Node-RED on Raspberry Pi OS x64 WORKS!

So I just installed the new Raspberry Pi OS x64 on my Raspberry Pi 3B+ and I'm surprised how good it's working already and how fast it is on my Pi 3B+, how cool is that? Okay you do have to install Node-RED manually but you can use the same installation bash script that you'd use when you install it on the 32-bit version.

It's this one to be exact:

bash <(curl -sL https://raw.githubusercontent.com/node-red/linux-installers/master/deb/update-nodejs-and-nodered)

The new Raspberry Pi OS x64 doesn't have Node-RED installed by default so just use the bash script to install Node-RED and everything just works, I had no warnings, nothing abnormal except that it's way faster to finish.

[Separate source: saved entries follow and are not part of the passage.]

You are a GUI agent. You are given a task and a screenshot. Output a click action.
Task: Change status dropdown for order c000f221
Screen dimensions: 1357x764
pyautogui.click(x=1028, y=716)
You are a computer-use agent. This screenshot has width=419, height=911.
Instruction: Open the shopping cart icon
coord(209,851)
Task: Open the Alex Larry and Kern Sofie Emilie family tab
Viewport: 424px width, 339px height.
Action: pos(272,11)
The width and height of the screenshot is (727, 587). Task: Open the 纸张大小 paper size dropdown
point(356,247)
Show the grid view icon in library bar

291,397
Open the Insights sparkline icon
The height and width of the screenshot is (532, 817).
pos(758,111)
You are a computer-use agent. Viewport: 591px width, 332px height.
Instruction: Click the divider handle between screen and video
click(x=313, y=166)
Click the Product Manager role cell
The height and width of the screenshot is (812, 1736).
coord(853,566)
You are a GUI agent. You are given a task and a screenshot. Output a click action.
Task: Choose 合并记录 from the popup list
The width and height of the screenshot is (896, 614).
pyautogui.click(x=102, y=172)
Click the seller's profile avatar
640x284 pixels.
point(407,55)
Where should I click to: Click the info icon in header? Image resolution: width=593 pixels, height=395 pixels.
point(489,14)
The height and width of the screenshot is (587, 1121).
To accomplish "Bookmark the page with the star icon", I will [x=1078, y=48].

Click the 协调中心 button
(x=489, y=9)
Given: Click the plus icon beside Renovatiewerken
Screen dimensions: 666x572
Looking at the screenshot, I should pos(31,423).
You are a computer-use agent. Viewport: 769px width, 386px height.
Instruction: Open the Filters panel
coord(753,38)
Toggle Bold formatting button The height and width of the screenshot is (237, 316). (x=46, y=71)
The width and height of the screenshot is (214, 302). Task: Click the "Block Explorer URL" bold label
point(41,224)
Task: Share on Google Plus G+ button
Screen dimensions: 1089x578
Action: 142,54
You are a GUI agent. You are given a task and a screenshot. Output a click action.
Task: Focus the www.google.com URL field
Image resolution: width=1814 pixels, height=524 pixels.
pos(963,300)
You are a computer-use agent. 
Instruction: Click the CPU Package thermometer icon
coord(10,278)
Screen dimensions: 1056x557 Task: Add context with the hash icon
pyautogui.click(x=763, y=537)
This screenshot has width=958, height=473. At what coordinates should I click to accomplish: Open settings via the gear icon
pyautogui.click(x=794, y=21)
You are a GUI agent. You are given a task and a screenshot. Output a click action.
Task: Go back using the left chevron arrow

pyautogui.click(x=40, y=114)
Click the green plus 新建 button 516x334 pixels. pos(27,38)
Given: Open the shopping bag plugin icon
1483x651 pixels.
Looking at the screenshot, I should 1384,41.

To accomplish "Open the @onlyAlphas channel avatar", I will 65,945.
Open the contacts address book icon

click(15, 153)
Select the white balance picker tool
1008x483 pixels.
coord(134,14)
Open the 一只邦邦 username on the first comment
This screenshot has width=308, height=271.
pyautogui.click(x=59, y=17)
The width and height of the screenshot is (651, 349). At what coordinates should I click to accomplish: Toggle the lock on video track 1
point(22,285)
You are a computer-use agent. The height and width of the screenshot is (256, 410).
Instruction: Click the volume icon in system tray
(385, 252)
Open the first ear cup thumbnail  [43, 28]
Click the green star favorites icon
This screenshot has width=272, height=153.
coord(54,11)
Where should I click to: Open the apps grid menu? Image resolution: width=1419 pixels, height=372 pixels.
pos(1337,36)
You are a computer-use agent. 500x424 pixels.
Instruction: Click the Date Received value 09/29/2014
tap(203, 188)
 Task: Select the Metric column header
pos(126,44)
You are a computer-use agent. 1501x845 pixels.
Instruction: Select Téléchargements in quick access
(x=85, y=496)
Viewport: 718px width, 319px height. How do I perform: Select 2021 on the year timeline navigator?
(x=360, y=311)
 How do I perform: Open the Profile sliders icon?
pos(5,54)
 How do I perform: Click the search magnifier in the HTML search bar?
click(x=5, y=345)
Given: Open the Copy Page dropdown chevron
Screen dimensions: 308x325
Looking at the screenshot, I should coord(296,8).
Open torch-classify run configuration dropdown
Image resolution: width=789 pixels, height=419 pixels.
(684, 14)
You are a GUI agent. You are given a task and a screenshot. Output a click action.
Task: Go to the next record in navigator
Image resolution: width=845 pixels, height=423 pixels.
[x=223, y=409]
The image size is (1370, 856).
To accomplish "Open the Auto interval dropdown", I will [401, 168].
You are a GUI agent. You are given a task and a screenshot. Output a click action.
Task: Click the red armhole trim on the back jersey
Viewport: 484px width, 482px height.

Another nice thing that I saw that's new is that you now get the recommendation to create the settings file immediately after the setup is done, I highly recommend to make use of it also.

It's super easy now to get Node-RED up and running within 10 minutes at most complete with settings file, starting up the service automatically at boot and all.

I just wanted to share this with everyone that it even works on my old Raspberry Pi 3B+ so I would like to encourage everyone to update the OS to the 64-bit version and get Node-RED running.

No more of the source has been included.